Parametric perfusion (mean-transit-time, MTT) and diffusion (apparent diffusion coefficient, ADC) maps and the lesion/deficit volumes. (a) T2w TSE image (left), related map of apparent diffusion-coefficient (ADC, middle), and perfusion-weighted-imaging via map of mean-transit-time (PWI, right, including T2 TSE overlay) were aligned to ovine stereotaxic space. Crosshairs located at [−17, 0, 8]. (b) Lesion and deficit mismatches: Mismatch analysis of the ratio of L^DWI:L^PWI and L^logS0S1:L^PWI deficit volumes revealed a significant perfusion excess (p < 0.01 each). The ratio between L^ADC and L^DIFF was also significantly reduced (p < 0.05). There was a significant correlation between L^PWI and the diffusion-perfusion mismatch L^DWI:L^PWI (p < 0.05).
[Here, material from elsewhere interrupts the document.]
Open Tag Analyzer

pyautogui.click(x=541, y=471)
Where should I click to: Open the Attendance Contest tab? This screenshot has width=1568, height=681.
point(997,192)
Interestingly, this was also the case for the correlation between L^PWI and L^DIFF:L^PWI (p < 0.05), but not for L^PWI and L^DIFF:L^PWI (p = 0.346). (c) Overlay of individual structural lesion (L^logS0S1,blue), PWI (L^PWI, green), diffusion deficit (L^DWI as sum of apparent (L^ADC), and free diffusion (L^DIFF), red) superimposed with structural brain mask (pale blue). Boxplot values: median, 25–75% percentile, 95%CI, + outlier, R = correlation coefficient; */*/* indicate p-value below 0.05/0.01/0.001

Figure 4.

Histopathology of brain tissue around experimental ICH in sheep brain. (A) Low magnification view of hematoma (Hta) within subcortical white matter: Parenchymal tissue close to the hematoma exhibited vacuolation (V) suggesting ischemic damage. (B) Higher magnification view of region shown in (A) shows the margin of vacuolated white matter (V). (C) Blood (asterisk, *) occurred in the perivascular space around a small arterial vessel, close to the hematoma. (D–G) Sections showing tissue adjacent to the hematoma immunolabelled for microglial cells (Iba-1, panel D) or astrocytes (GFAP, E) myelin (MBP, panel F) or axonal neurofilaments (panel G). (H, I) Higher magnification of neurofilament labelled tissue shows swelling and bulbing of axons (arrows). (I) Neurofilament labelled healthy white matter from the same animal, for comparison. (J) Shrunken, eosinophilic pyramidal neurons (arrows) were seen in overlying cortical grey matter (arrows). Many non-shrunken neurons were also evident (arrowheads). (K, L) sections labelled for the plasma marker fibrinogen. Generalised and cellular fibrinogen was detected close to the hematoma (K). Fibrinogen positive cells were also seen relatively distant from the hematoma (arrows in panel L). Fibrinogen and blood cells (asterisk) were evident in the perivascular space around a small blood vessel. (M, N) ICH altered sheep brain specimen. Coronal gross sections (upper = anterior, bottom = posterior) reveal sharply demarcated intracerebral hematoma (white arrow) in radiate corona. Panels A, B, C, J: standard haematoxylin-eosin stain. D–I, K: immuno-histochemical labelling with DAB chromogen (brown) and hematoxylin nuclear counterstain (blue). Scale bars (A–l) 500 µm (a), 20 µm (H, I), 100 µm (b–G, K–L) and 20 mm (M,N).